Tom Petersen, ex-Nvidia veteran turned Intel Fellow, confirmed as much during a recent podcast with PC World's Gordon Ung and Brad Chacos. Petersen candidly agreed with the public sentiment that the first generation of Arc hardware isn't exactly a viable option for people building a new PC or looking for an upgrade over an aging graphics card from Nvidia or AMD, especially if you're looking to play any of the noteworthy VR titles out there.

One of the biggest reasons for that is Intel's software stack, which lags behind that of the other two companies. However, Petersen pointed to great strides made in the driver department since launch and explained it's only a matter of time before Intel will be able to squeeze all possible performance out of Arc silicon, particularly in DirectX 9, 10, and 11 titles.

Of course, most people may well avoid the first-generation Arc hardware due to the disappointing cost per frame in most regions. Petersen won't say how well Arc Alchemist is selling so far, but he insists that Intel is focused on growing market share and mind share through aggressive pricing at a time when Team Green and Team Red are even reducing supply to protect their profit margins. The end goal isn't to bring back sub-$200 graphics cards, but to offer better value for the majority of PC gamers out there.

With the leaked desktop graphics roadmap from last month, it's no surprise the hosts of the podcast popped some questions about the upcoming Battlemage GPUs. Unfortunately, Intel is keeping a tight lip on this outside of hinting that development is progressing along as expected. If the leak is accurate, that means we should see the first products from that family as soon as next year.

Peterson did say that Intel learned a great deal from its architectural mistakes with first-gen Arc silicon which is informing the design of Battlemage.
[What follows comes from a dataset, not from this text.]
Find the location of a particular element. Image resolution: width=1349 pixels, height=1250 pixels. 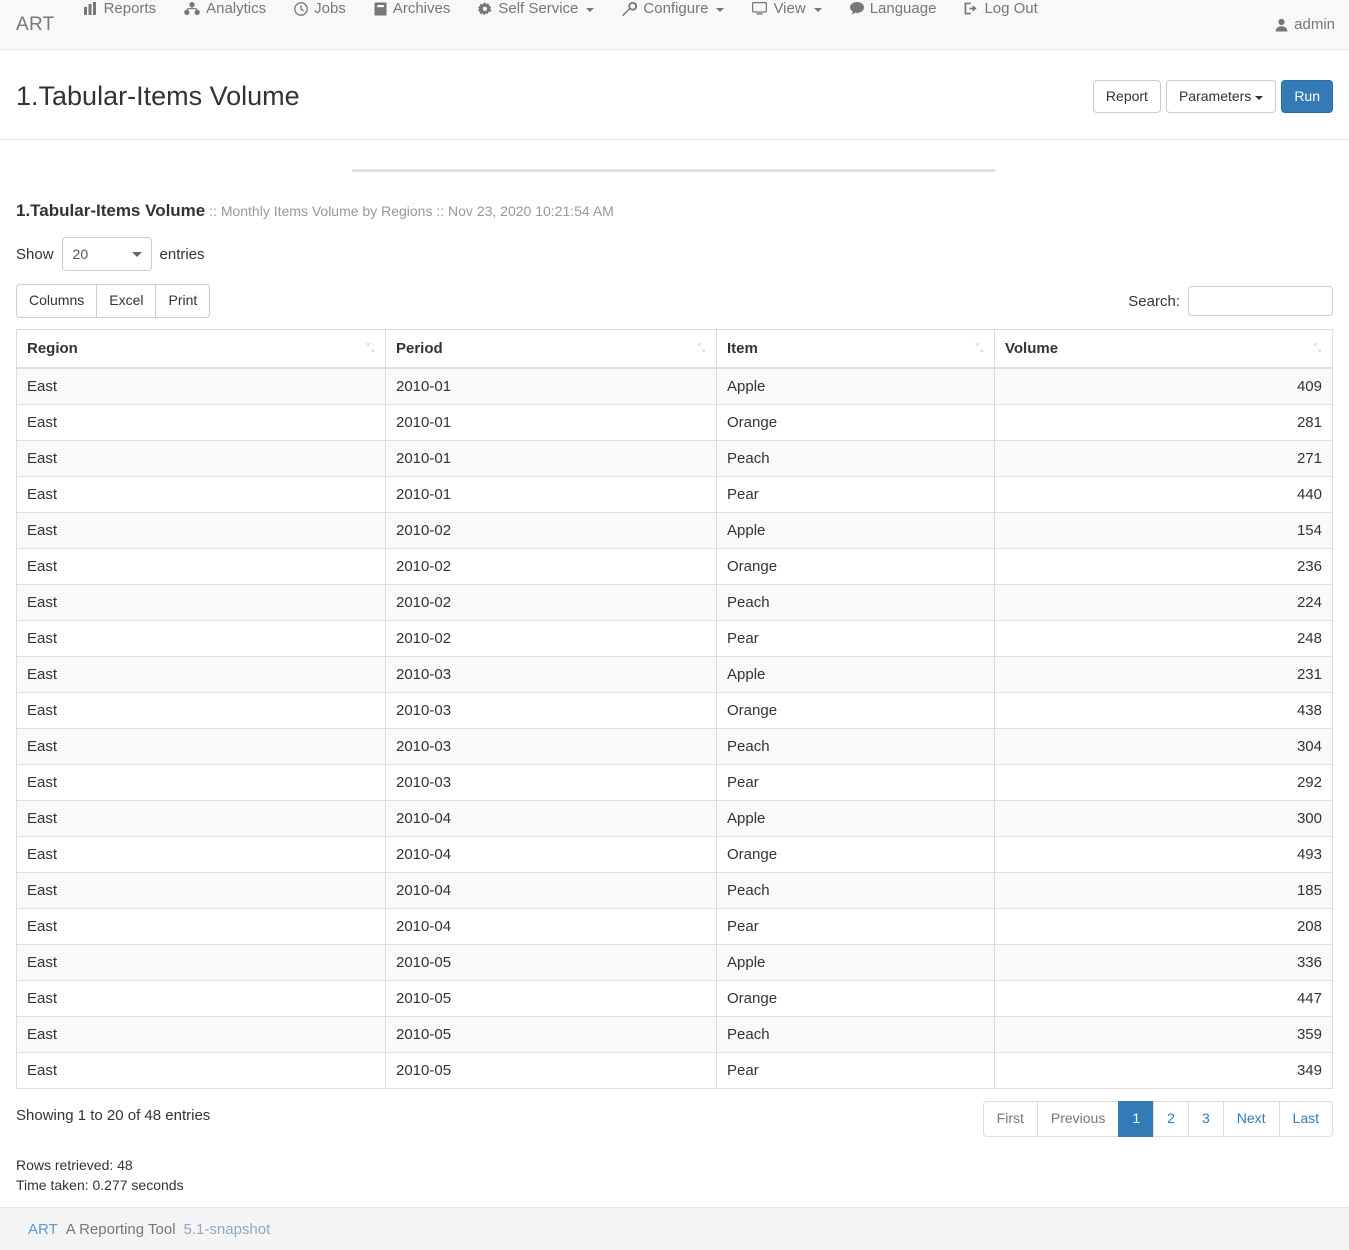

table-row: East 2010-03 Apple 231 is located at coordinates (674, 674).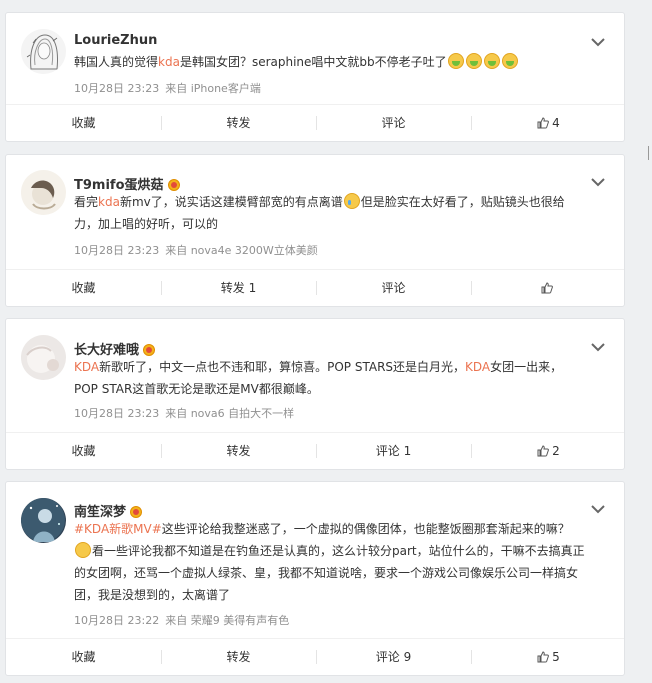 The image size is (652, 683). I want to click on laugh-cry-emoji-icon, so click(352, 201).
This could mean a lot of things but, if anything, Intel is pooling most of its resources from the reorganized graphics division into making sure Battlemage doesn't suffer the same launch problems as Alchemist. And while the company did rush the first generation of its discrete GPUs out the door to gather user feedback, this won't be the case with future generations.

One thing is for sure --- Intel's efforts in the short term are more focused on chipping away at AMD's market share and building "cool new open technologies" and less on challenging Nvidia at the high end. The company also wants to get better at DirectX 11 and 12 performance scaling as well as ray tracing and resolution upscaling, and expects these to evolve at a "discreet rhythm."